Santa Maria da Feira: Ativista dedica vida a apoiar trabalhadores sinistrados

António Silva, vítima de um acidente de trabalho há 34 anos, transformou a sua luta pessoal numa missão gratuita de apoio a trabalhadores sinistrados e portadores de doenças profissionais, atendendo cerca de 150 pessoas por ano em Santa Maria da Feira.

 António Silva, natural de Santa Maria da Feira, é uma figura central no apoio a trabalhadores sinistrados e portadores de doenças profissionais. Vítima de um acidente de trabalho há 34 anos, enquanto trabalhava para a Câmara Municipal, ficou com uma incapacidade de 83%, sendo 63% ao nível motor.
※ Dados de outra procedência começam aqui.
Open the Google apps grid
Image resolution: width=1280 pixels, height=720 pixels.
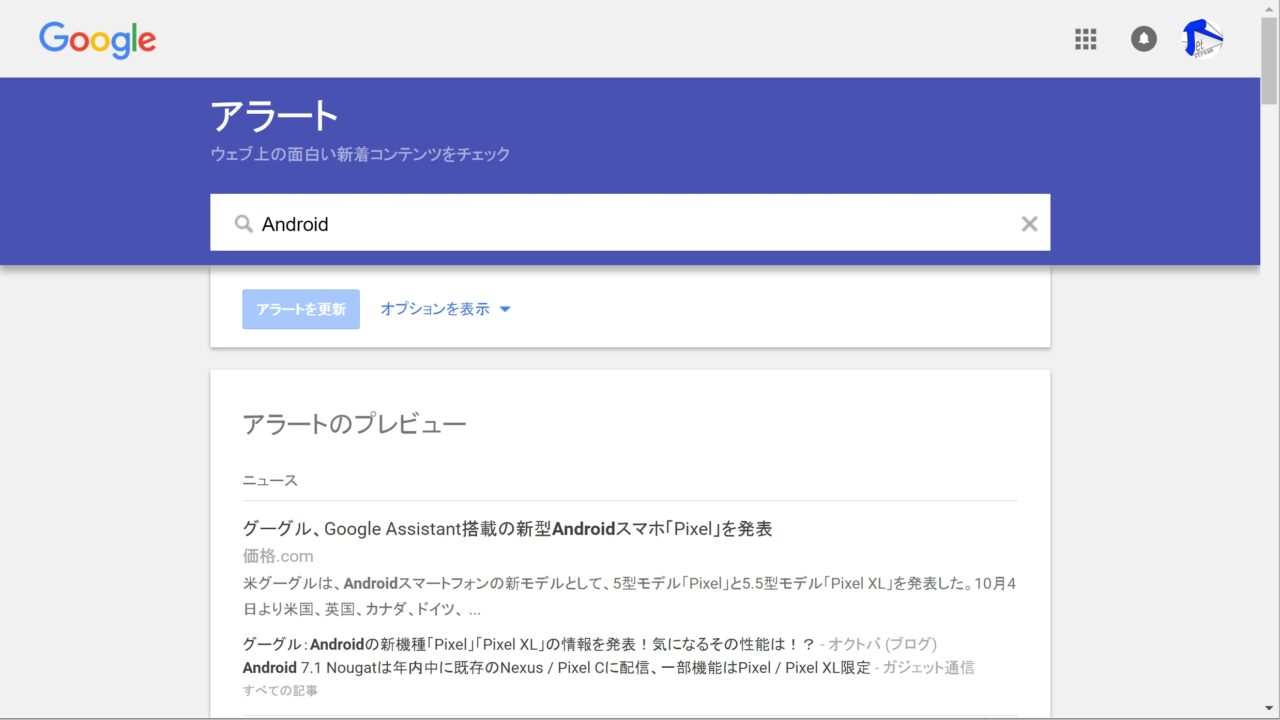click(x=1085, y=39)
A experiência pessoal, marcada por dificuldades em aceder aos seus direitos, levou-o a criar o Gabinete de Estudo e Apoio aos Sinistrados do Trabalho, oficialmente reconhecido em 30 de Janeiro de 2019. Este projeto, único na região, presta apoio gratuito a trabalhadores do setor público e privado.

O gabinete, instalado na casa de António Silva, foi adaptado com a ajuda de familiares e donativos, como uma impressora da Central Lobão, um computador do Centro Médico da Praça e mesas oferecidas pelo patrão da sua filha, Rui Pedrosa. Há sete anos, que o ativista atende por marcação no seu espaço e na Junta de Freguesia de Sanguedo, orientando cerca de 150 pessoas anualmente, numa média de quatro por semana.
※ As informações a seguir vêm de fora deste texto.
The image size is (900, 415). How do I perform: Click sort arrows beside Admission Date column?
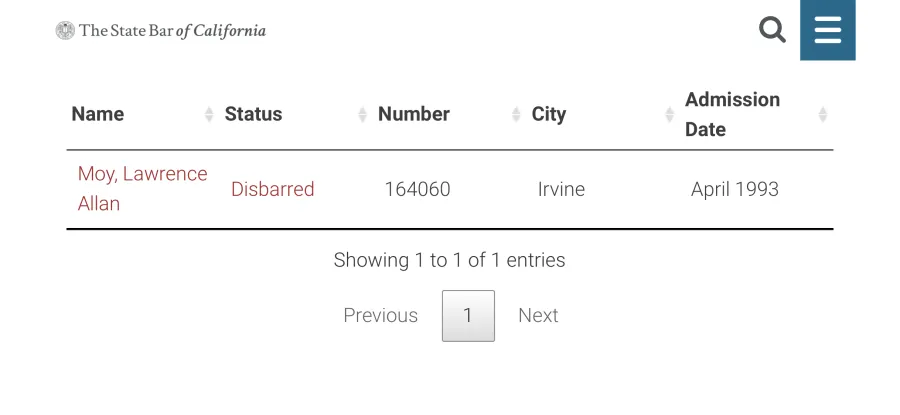823,115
Todo o trabalho é financiado por si, incluindo custos com cópias para trabalhadores com dificuldades financeiras. “Faço por gosto à causa, porque tenho prazer em ajudar as pessoas que passam pela situação que passei e não têm qualquer auxílio”, afirmou.

António Silva dedica-se à investigação de direitos laborais, acompanhando os casos até à resolução, com uma taxa de sucesso de 100%. “Não dou informações por palpite, nem falsas expectativas. Ou tenho 99,9% de certeza do que estou a dizer, ou não digo”, explicou. A sua atuação vai além do gabinete: como ativista pela mobilidade condicionada, já interveio em locais como São João da Madeira, onde conseguiu a instalação de uma rampa numa instituição bancária, e em cidades como Ovar, Coimbra e Gaia, para corrigir sinalizações inadequadas para pessoas com deficiência.

Quanto aos acidentes de trabalho, o ativista destacou como principal causa: a falta de prevenção. “Quando há um acidente de trabalho, há uma falha de segurança”, disse, citando a Organização Internacional do Trabalho (OIT), que aponta negligência e violação de normas como fatores determinantes.

António Silva partilhou o exemplo de um trabalhador que morreu após cair de uma plataforma, com 4,44% de álcool no sangue. Apesar disso, o caso foi reconhecido como acidente de trabalho, com a viúva a vencer em tribunal devido à ausência de medidas de segurança, como guarda-corpos e circuitos indicadores.

Em Portugal, as doenças profissionais causam sete vezes mais mortes do que os acidentes de trabalho, segundo António Silva, que aponta ainda que estes problemas consomem 3% do PIB, equivalente a 6 mil milhões de euros. A desinformação é outro obstáculo: muitos trabalhadores chegam ao gabinete em situações limite, com prazos legais quase esgotados. “Tenho que os ‘espicaçar’ porque têm direito de fazer a participação no tribunal num prazo de um ano”, explicou.

Sem apoio público, o projeto sobrevive com patrocínios pontuais. O ativista atende pessoas de várias idades e setores, como construção civil, cortiça, metalomecânica e moldes, incluindo trabalhadores de concelhos vizinhos e até estrangeiros. Recusa qualquer oferta monetária pelo seu trabalho, como no caso marcante de um trabalhador que tentou oferecer-lhe dinheiro. “Disse que era gratuito e é mesmo. Acabámos a sair abraçados, a chorar”, recordou.

António Silva, que já representou a Associação Nacional dos Deficientes Sinistrados do Trabalho, continua movido pela paixão e pelo compromisso cívico. “Não conheço ninguém que desenvolva trabalho com tanta paixão e nas condições que eu desenvolvo aqui em Santa Maria da Feira e arredores”, afirmou.

Apesar das recentes cirurgias devido ao seu acidente, mantém o compromisso de orientar e apoiar os sinistrados, interpretando a lei com rigor e dedicação. “Não é só olhar para a lei, mas sim interpretá-la”, concluiu.